Multi-architecture builds (13:22)
So let’s talk about multi-architecture builds for a moment. So multi-architecture builds – why are they important? Why are they necessary? What value do we get from them? And the answers here are obviously very dependent on your organization. But when we first think about binaries, and the zeros and ones, they’re encoded to a particular CPU architecture. And every CPU architecture has a different instruction set. So for example, ARM has a very different instruction set than AMD, etc. And even operating systems vary. So Windows and Linux, the binaries are very different. And so I can’t literally just take one image, build once to play anywhere. I still have to make that image for each of the different CPU architectures and operating systems I want this application to run on. Now many developers were seeing more and more shifting to use ARM-based machines, especially with Apple laptops, a lot of them are on Apple Silicon machines, which are ARM-based. But we’re also seeing a lot more Windows machines starting to make their way into the fleet as well. And many of those are ARM-based as well. So we’re starting to see this mixture of environments for developer workstations. When applications are deployed, a lot of folks are starting to use ARM-based machines out in the cloud because they’re more energy efficient, and they cost less to run. And so that bottom line matters. And so if there’s an easy way to build ARM-based images, and you can now save money in your infrastructure, all the better. And finally, multi-architecture images gives a choice. Now, of course, so I’m running on a Mac here. My machine can run AMD 64 images. But of course, it’s not going to be running at native speeds and there’s going to be a performance penalty there. Now, if that same image was available in multiple architectures, then I’ve got a choice and it works out better for me. And if you are an organization that’s creating software that then other downstream users are going to pull, again, it gives them the choice as well too.

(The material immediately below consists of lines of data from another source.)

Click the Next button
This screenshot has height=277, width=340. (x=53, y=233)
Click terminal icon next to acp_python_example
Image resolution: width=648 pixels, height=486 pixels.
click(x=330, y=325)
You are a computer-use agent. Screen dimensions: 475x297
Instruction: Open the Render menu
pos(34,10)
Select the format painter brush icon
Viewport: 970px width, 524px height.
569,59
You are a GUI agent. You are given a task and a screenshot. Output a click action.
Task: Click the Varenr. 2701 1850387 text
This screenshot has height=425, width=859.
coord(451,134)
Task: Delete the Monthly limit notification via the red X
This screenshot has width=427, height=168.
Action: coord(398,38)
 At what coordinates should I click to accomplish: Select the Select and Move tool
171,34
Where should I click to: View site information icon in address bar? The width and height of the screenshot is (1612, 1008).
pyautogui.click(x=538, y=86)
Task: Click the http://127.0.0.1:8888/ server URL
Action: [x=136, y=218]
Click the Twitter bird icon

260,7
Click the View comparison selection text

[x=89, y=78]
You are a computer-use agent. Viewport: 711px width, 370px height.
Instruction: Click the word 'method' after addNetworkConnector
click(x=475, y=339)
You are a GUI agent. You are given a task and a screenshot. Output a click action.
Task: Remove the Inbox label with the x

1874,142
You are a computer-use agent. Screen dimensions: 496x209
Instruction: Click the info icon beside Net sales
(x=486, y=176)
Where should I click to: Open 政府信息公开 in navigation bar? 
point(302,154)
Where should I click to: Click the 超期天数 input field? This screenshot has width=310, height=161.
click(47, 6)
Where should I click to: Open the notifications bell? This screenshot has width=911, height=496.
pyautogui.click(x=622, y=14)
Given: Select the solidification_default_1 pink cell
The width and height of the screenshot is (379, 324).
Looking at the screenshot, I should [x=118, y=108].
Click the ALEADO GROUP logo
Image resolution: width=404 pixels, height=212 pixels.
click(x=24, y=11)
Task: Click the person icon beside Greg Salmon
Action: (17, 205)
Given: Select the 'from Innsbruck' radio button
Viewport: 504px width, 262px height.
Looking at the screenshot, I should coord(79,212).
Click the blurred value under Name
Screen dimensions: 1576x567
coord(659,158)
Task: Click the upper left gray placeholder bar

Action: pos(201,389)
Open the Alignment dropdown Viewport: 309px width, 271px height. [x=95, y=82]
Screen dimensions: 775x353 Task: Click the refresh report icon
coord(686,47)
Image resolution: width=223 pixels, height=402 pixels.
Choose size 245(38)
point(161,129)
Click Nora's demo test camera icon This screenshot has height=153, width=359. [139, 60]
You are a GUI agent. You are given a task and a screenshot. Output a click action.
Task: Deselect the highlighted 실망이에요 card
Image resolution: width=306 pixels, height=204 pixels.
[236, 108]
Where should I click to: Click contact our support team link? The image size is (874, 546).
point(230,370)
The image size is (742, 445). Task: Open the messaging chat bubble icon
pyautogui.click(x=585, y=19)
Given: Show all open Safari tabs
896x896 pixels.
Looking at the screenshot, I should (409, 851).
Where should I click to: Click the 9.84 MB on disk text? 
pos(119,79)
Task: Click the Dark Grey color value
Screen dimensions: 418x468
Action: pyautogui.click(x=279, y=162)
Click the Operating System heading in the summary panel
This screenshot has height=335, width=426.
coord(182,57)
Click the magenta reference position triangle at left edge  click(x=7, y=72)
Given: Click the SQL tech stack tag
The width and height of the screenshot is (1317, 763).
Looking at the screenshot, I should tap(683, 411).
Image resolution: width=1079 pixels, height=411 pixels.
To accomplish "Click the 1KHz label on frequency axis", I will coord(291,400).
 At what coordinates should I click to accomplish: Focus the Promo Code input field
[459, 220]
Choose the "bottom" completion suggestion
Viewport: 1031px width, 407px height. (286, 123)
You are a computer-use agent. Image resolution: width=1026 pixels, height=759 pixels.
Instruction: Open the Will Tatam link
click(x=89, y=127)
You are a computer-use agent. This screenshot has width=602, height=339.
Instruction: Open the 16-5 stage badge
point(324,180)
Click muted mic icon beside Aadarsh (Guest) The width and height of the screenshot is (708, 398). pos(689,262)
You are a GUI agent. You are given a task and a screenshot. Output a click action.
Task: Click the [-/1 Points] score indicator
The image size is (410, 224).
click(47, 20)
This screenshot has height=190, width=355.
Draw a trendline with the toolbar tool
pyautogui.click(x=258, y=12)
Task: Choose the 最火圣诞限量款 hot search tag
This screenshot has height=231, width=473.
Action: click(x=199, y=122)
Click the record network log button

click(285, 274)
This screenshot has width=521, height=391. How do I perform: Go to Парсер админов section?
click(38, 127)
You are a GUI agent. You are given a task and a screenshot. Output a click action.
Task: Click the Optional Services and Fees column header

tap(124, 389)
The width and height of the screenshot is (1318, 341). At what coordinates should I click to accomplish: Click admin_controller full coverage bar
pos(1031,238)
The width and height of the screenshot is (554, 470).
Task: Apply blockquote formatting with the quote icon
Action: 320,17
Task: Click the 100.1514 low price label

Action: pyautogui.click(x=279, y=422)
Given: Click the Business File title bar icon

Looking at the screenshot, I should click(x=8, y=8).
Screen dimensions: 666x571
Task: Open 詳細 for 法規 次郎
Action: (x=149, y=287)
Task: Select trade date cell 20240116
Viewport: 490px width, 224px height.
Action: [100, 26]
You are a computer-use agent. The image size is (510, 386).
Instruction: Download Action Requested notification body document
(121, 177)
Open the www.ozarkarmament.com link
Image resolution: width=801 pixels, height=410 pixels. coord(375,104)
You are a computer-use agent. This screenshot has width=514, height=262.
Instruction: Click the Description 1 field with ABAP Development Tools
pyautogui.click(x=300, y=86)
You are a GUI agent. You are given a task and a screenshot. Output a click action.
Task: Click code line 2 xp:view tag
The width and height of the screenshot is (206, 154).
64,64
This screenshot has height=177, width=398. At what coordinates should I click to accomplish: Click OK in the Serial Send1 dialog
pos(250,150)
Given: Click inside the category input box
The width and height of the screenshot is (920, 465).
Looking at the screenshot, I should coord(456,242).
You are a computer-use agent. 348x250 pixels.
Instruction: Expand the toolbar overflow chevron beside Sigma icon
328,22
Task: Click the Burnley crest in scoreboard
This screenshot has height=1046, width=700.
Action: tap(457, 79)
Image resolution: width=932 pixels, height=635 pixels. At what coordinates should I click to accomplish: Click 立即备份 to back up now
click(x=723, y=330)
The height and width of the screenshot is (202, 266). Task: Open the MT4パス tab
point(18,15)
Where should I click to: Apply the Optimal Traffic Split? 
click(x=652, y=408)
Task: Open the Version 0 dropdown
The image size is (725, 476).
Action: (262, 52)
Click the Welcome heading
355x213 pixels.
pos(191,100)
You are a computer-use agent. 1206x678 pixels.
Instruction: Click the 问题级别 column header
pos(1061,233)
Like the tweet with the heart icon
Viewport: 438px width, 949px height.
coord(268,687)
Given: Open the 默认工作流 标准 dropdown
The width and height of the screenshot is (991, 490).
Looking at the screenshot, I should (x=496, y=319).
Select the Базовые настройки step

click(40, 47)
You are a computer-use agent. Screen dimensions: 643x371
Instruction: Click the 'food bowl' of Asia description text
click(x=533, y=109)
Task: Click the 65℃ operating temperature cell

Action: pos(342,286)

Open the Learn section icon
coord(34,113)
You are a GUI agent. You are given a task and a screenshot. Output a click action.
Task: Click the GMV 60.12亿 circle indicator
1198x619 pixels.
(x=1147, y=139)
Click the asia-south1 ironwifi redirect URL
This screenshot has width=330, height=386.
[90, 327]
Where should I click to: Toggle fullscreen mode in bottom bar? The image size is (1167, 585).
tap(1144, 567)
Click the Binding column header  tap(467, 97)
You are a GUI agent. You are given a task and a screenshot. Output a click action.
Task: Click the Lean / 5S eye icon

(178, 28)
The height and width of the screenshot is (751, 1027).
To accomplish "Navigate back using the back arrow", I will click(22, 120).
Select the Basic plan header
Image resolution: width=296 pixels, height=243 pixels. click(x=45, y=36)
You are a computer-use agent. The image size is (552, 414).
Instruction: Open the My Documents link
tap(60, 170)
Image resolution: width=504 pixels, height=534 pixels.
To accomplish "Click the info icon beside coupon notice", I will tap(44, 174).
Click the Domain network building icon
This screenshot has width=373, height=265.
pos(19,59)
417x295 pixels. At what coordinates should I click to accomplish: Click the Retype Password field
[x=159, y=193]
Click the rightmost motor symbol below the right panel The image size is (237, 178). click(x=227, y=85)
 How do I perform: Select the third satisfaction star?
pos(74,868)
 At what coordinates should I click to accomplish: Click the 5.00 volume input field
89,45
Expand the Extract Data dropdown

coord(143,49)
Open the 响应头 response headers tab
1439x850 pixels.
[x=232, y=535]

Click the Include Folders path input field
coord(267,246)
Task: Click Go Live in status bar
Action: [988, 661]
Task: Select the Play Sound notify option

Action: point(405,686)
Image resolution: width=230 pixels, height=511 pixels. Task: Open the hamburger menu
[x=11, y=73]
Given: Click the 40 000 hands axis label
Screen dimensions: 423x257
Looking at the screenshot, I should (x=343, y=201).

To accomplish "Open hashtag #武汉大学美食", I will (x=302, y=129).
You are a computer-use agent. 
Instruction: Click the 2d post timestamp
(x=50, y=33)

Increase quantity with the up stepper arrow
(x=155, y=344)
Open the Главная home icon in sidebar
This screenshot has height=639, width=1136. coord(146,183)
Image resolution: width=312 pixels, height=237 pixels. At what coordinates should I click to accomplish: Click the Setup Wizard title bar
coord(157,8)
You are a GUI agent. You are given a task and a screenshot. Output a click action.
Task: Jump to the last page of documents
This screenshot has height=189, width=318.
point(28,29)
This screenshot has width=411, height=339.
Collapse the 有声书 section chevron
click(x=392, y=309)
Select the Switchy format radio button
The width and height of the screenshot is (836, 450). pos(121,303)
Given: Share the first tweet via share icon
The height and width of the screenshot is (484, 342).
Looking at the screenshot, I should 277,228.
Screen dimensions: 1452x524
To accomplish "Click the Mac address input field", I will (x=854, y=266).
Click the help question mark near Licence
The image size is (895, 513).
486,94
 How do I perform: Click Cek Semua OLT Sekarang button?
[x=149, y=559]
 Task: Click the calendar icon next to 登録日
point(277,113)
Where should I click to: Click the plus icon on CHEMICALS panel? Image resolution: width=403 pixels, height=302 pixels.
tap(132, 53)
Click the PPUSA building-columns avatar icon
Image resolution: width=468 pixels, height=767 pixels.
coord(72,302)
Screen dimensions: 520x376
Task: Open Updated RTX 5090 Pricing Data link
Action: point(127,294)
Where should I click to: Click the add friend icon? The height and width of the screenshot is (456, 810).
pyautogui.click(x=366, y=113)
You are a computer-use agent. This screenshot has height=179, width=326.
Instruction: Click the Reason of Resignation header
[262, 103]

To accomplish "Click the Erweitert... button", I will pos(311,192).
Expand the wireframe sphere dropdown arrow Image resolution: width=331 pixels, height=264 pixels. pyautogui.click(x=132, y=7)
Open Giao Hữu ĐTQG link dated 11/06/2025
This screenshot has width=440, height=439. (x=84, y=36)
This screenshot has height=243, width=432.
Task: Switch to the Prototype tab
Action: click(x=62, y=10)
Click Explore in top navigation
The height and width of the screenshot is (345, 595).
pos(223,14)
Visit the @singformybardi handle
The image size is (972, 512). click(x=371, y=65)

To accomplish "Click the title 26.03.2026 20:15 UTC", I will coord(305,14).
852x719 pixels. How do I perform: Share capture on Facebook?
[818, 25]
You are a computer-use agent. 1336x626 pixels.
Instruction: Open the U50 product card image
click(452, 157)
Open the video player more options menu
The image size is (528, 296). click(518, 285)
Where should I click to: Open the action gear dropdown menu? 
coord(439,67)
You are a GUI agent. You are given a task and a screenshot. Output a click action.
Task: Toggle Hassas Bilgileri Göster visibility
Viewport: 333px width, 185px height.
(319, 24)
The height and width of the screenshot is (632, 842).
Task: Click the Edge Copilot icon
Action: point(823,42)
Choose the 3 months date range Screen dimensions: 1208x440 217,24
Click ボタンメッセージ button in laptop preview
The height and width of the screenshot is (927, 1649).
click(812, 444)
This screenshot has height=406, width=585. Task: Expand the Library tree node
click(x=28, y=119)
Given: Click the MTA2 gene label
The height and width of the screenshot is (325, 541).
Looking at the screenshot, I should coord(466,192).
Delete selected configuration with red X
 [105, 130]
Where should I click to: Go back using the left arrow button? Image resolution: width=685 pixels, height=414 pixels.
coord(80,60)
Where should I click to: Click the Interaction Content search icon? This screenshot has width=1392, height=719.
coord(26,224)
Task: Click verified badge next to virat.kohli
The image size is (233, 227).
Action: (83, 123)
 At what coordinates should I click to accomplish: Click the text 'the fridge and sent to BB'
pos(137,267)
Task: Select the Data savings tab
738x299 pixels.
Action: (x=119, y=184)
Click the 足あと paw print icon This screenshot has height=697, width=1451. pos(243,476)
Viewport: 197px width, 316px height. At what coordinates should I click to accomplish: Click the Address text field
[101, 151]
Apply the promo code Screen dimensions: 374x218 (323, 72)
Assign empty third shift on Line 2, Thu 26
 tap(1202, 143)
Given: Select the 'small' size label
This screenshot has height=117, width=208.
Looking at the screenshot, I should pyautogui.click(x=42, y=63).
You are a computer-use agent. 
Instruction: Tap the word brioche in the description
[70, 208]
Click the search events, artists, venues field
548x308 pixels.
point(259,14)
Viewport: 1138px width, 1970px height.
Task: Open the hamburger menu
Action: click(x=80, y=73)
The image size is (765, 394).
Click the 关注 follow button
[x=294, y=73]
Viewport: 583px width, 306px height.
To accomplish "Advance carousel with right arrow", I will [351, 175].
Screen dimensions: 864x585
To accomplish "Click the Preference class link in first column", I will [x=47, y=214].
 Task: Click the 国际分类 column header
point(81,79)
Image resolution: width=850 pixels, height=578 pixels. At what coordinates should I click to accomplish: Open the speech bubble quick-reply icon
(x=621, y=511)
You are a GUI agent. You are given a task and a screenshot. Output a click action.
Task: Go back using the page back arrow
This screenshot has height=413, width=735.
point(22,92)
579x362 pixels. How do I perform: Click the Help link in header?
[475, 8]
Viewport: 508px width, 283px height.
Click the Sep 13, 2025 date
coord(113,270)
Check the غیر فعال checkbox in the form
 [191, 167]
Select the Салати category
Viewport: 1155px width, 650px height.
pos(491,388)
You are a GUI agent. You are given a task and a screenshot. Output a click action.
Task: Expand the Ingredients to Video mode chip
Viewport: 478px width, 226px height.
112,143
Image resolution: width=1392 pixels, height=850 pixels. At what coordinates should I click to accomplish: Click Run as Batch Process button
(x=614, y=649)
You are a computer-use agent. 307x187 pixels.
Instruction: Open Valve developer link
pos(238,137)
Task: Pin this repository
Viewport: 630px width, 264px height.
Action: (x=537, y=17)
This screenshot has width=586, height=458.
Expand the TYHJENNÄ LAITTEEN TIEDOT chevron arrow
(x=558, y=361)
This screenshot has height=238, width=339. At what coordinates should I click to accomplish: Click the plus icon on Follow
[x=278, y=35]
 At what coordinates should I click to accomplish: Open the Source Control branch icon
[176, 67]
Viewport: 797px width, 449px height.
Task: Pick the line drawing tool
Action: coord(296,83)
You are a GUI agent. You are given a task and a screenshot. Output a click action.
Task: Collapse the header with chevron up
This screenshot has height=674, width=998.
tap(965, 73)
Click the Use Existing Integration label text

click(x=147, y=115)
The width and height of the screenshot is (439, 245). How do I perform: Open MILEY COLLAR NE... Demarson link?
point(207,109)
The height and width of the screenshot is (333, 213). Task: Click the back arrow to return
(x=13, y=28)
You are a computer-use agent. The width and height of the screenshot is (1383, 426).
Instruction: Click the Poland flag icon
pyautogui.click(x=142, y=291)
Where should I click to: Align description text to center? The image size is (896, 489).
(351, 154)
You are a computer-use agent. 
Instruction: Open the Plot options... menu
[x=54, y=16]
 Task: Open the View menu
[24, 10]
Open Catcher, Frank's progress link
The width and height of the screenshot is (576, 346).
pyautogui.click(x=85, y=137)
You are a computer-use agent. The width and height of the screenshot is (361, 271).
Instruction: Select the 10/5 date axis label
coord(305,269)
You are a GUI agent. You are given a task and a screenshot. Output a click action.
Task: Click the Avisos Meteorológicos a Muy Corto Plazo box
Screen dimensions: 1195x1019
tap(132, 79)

So again, we see lots of reasons that people want to do multi-architecture. Now, there’s ways that you can do that build. Built in, BuildKit will use QEMU to emulate the non-native architectures. And so in this example, do a docker buildx create to create a builder, specify the platforms. And then when this build runs, it’s going to use whatever the native architecture is run at native speeds, but the non-native architectures will be using the QEMU emulation. So again, it works, but it’s often quite slow. And I run into this quite a bit with my CI pipelines because my job may be running in a single pipeline, which is obviously bound to a single architecture. But I want to build for multiple architectures. And we’ll talk about that here in just a minute. So again, QEMU emulation, it’s built in. It’s not the best, but it’s there.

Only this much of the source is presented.